Apples are most definitely my family’s favorite fruit for desserts, whether cakes, coffee cakes, crisps or crumbles. Now that autumn is upon us and apples back in season, preparing apple desserts and treats just comes naturally. An Apple Brown Betty can be thought of as a cross between the American Apple Cobbler and the French Apple Charlotte, a treat of chopped apples tossed with cinnamon and nutmeg-enhanced sugar and layered with buttered breadcrumbs; while the apples and lower layers of crumbs become meltingly tender, juicy and infused with a sweet spiciness, the top layer of breadcrumbs crisps up like the perfect crust. This is an old recipe straight out of my junior high school home economics notebook. A warming and comforting treat.
JAMIE’S APPLE BROWN BETTY
7 Tbs (100 g) unsalted butter
5 cups cubed bread (I used sandwich bread - about 1 slice per cup)
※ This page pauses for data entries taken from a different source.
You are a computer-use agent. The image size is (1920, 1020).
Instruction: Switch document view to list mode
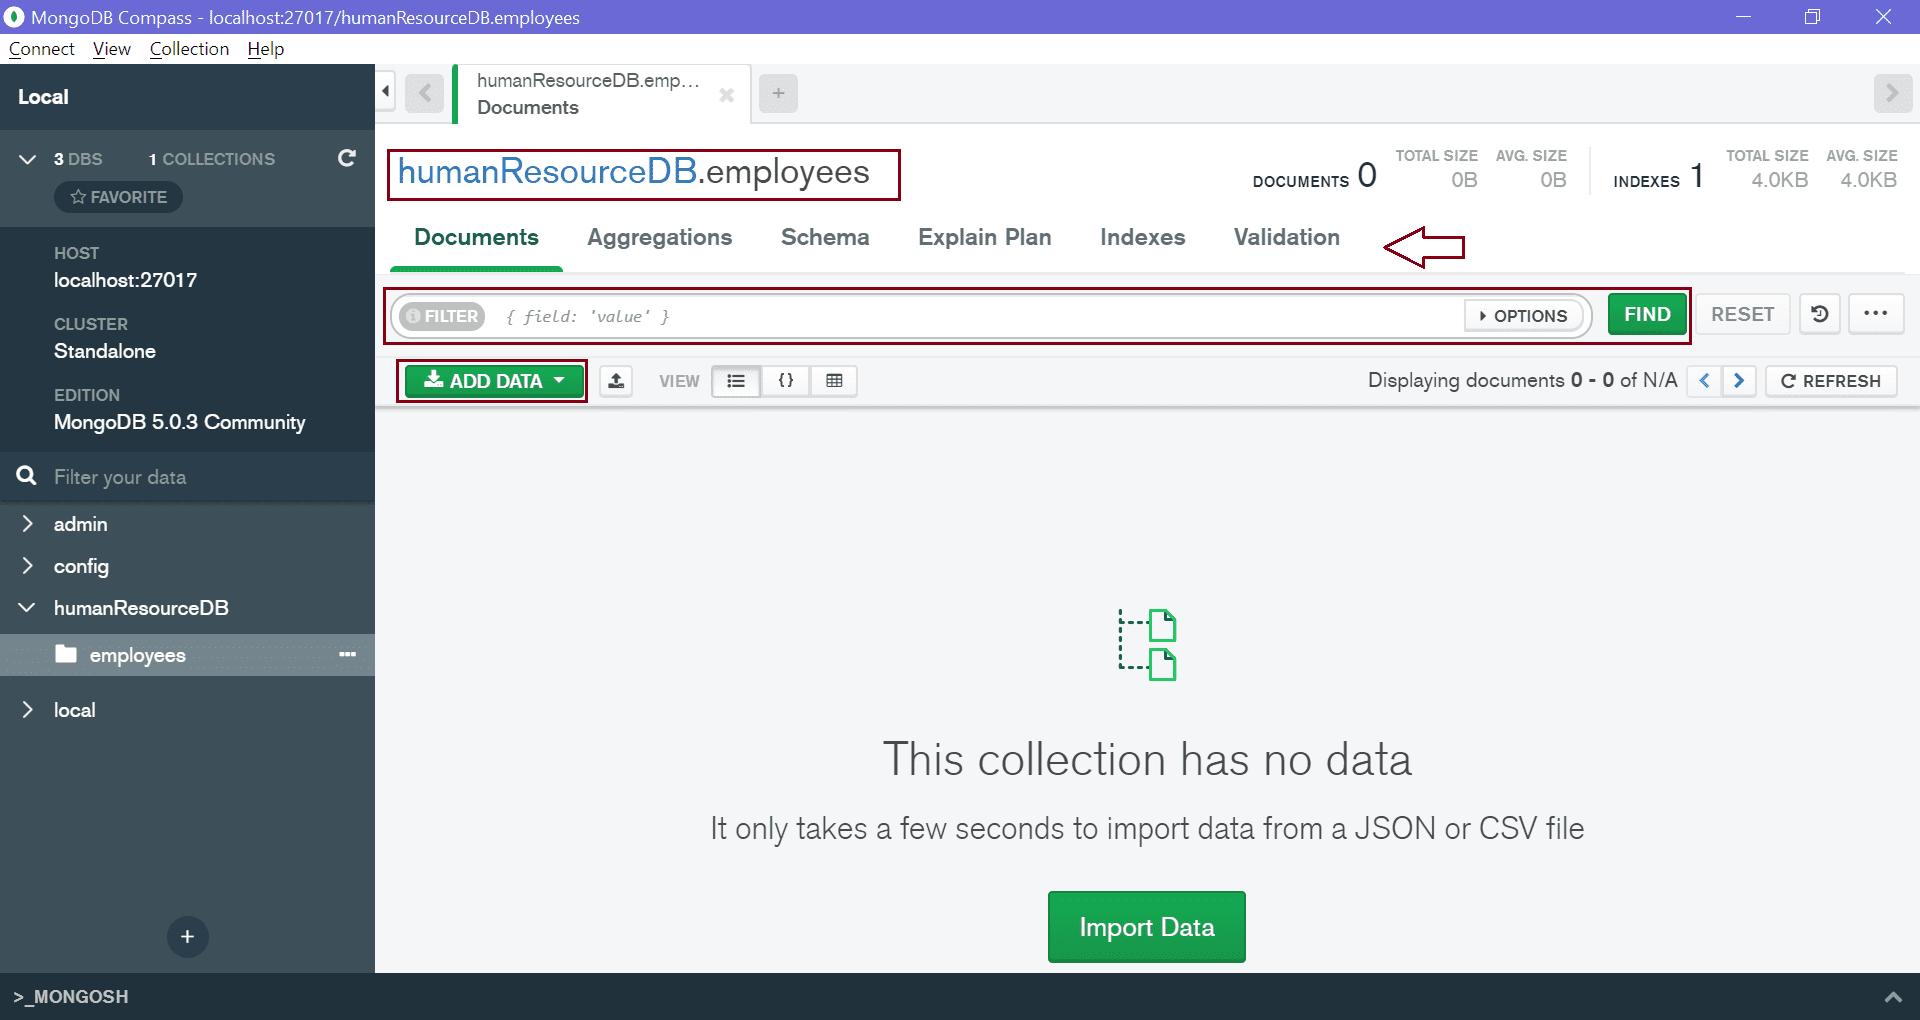click(737, 381)
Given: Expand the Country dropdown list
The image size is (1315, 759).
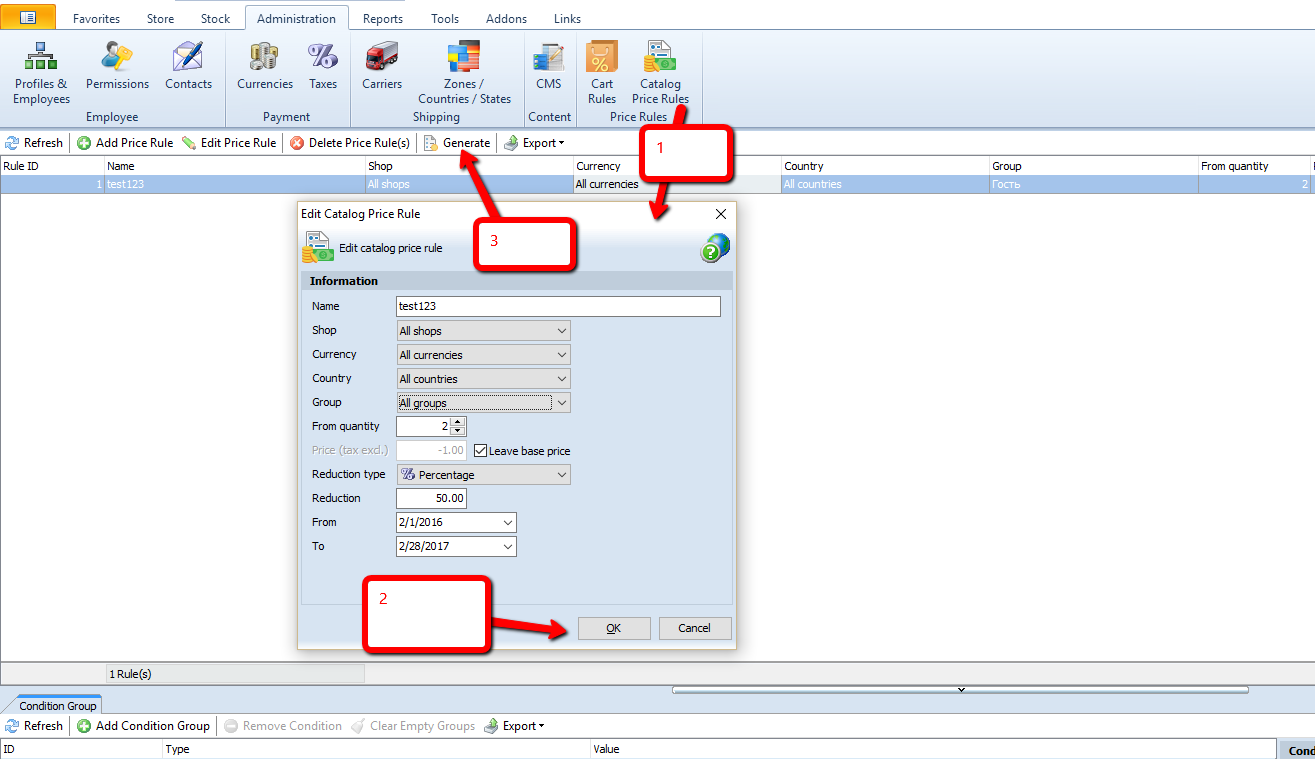Looking at the screenshot, I should (x=561, y=379).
5 - 6 cups apple cubes (this is between 3 - 5 apples, depending upon their size; I used half delicately-flavored sweet Goldens and half tarter Reinettes)
1/2 cup (100 g) sugar - either light brown or white granulated
1/4 tsp ground nutmeg
1/2 tsp ground cinnamon
1/4 cup water
2 Tbs lemon juice
Peel, core and cube the apples.
Preheat the oven to 375°F (190°C). Lightly butter a 9 x 13 - inch baking dish or equivalent volume (if using a smaller baking dish, make sure the sides are higher and be aware that the baking time may change.) or 8 individual ramekins.
Melt the butter in a large bowl; toss the bread cubes in the melted butter until all the bread is evenly coated/soaked.
In a separate large bowl, blend the sugar and the spices; toss the apple cubes in the spiced sugar until evenly coated and all of the spiced sugar is clinging to the fruit.
Layer buttered breadcrumbs with the apples, beginning and always ending with breadcrumbs (breadcrumbs form the top layer). Mix the lemon juice into the water and pour over the apples BEFORE spreading on the top layer of buttered breadcrumbs.
Cover tightly with a piece of aluminum foil and bake for 30 minutes. At the end of the 30 minutes, uncover the baking dish and continue baking for an additional 15 - 30 minutes (depending upon your oven, the apples chosen and the size of the baking dish) until the apples are bubbling and the breadcrumbs on top are a deep golden brown, or as desired.
Remove the baking dish or individual ramekins from the oven onto a cooling rack and allow to cool at least to warm as the boiling juices may burn the tongue and mouth. Eat as is or topped with ice cream or lightly sweetened whipped cream. Perfect warm or at room temperature.